Jeder Zweite misstraut Medien

Mehr als die Hälfte der jungen Deutschen liest Online-News, doch es gibt auch vieles, was sie daran stört. Wie sehr beeinflussen die negativen Attribute von News-Websites junge Menschen? Erschüttert es ihr Vertrauen in deutsche Medien? Appinio hat sie auch hierzu befragt.

Das Ergebnis ist bedenklich: Mehr als die Hälfte hat kein Vertrauen in die Medien unseres Landes. Nur sieben Prozent der Befragten sagen, dass ihr Vertrauen in deutsche Medien »sehr hoch« sei. 41 Prozent beurteilen es als »eher hoch«. Jedoch meinen auch gleich viele (41 %), dass ihr Vertrauen in die Medien hierzulande »eher niedrig« sei und zwölf Prozent sagen sogar »sehr niedrig«.

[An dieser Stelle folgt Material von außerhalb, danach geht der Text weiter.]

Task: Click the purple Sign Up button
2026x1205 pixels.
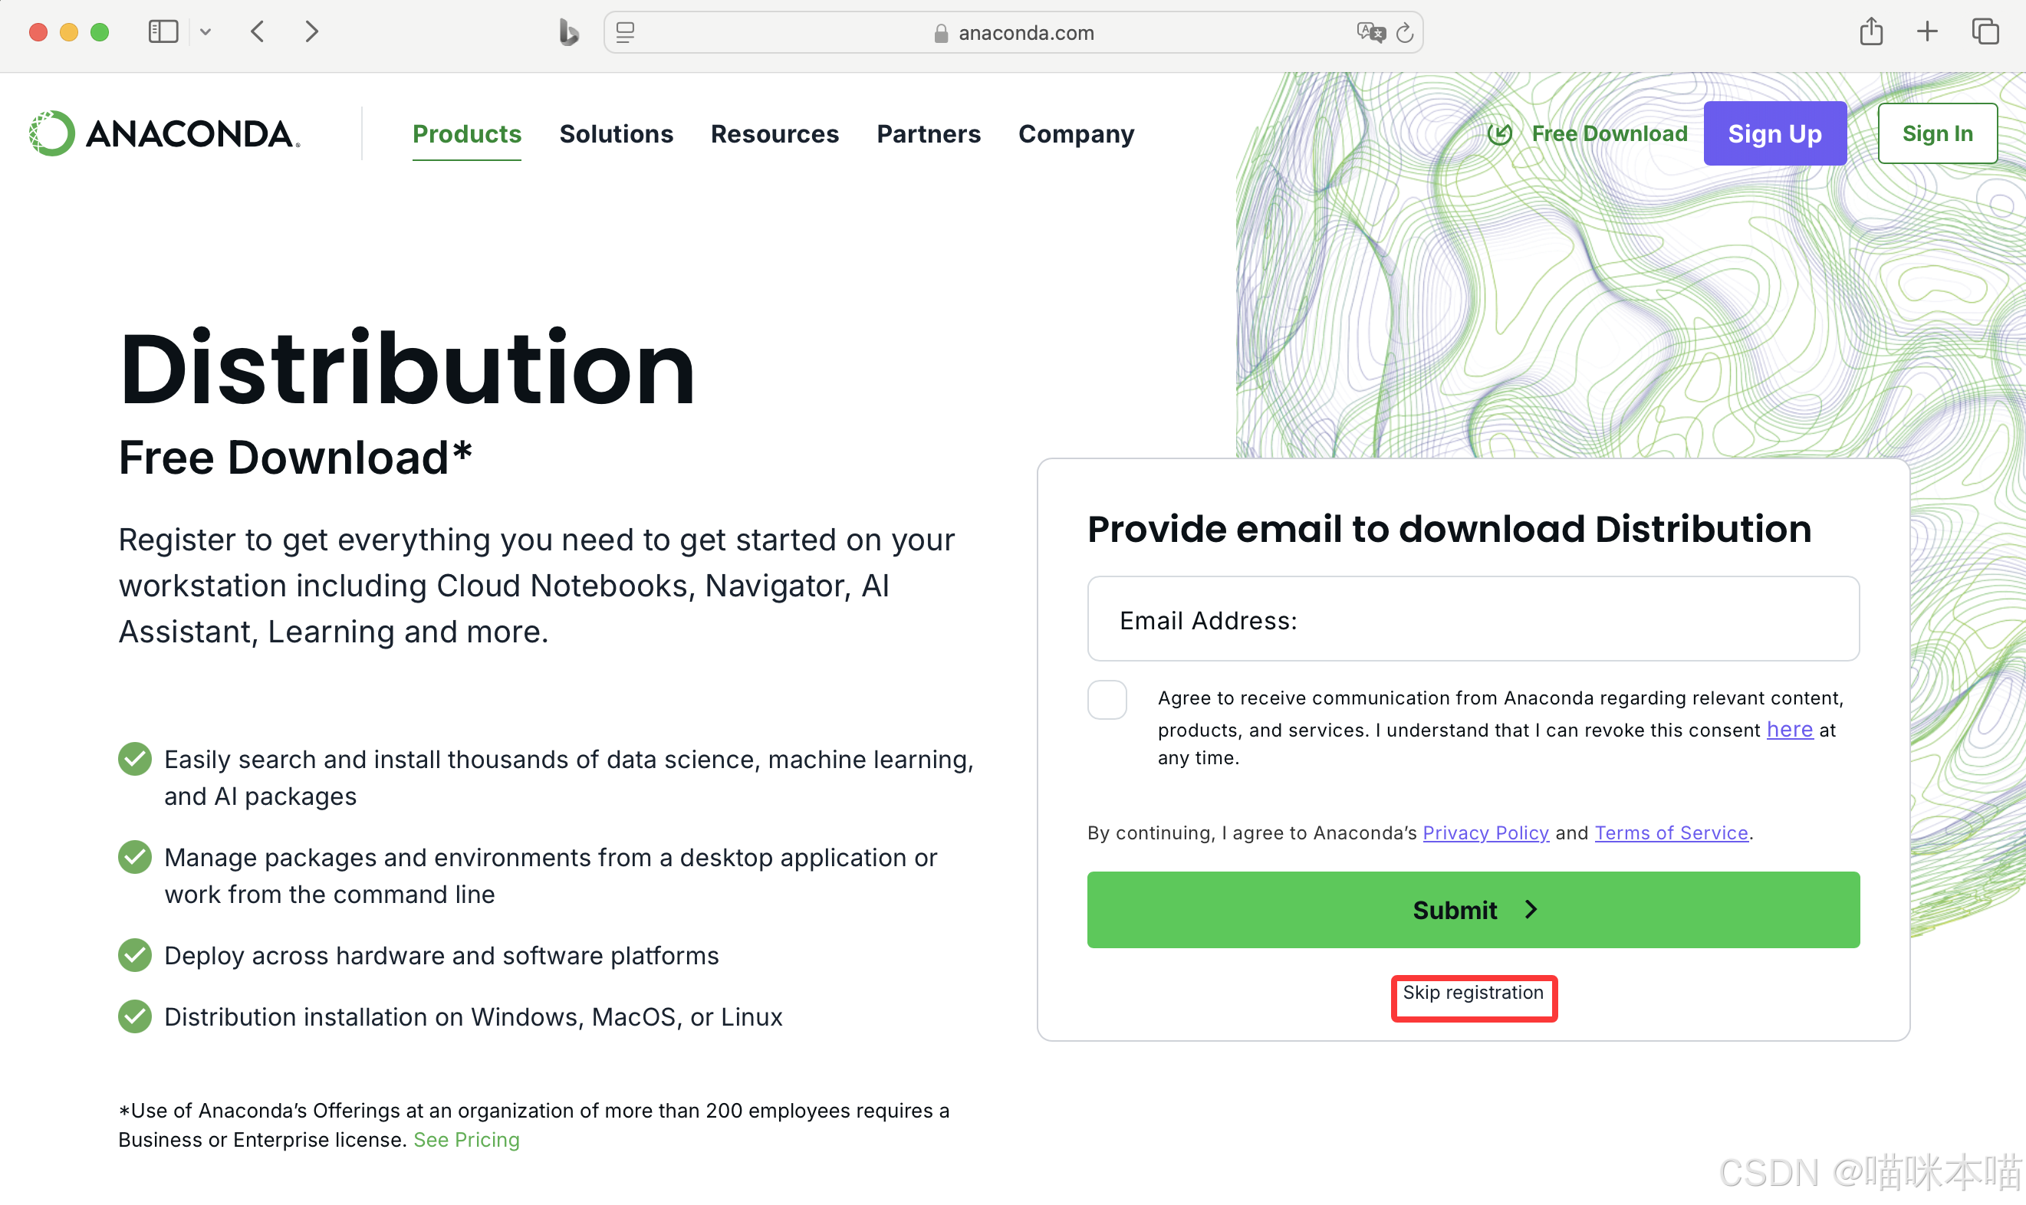Action: click(1774, 134)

Und nicht nur, dass die Hälfte der jungen Deutschen den Medien kaum vertraut. Sie sind auch sehr kritisch gegenüber den Inhalten von News in Print und online. Mehr als die Hälfte (52 %) ist der Meinung, dass deutsche Medien nicht das gesamte Meinungsspektrum der Gesellschaft abbilden. Nur acht Prozent antworten mit »Ja« auf diese Frage, 39 Prozent sagen »eher ja«. Genau gleich viele (39 %) antworten mit »eher nein« und dreizehn Prozent sagen ganz klar »Nein«. Insgesamt sind junge Menschen in Deutschland also sehr kritisch gegenüber den Inhalten, die Zeitungen, TV und Websites ihnen liefern.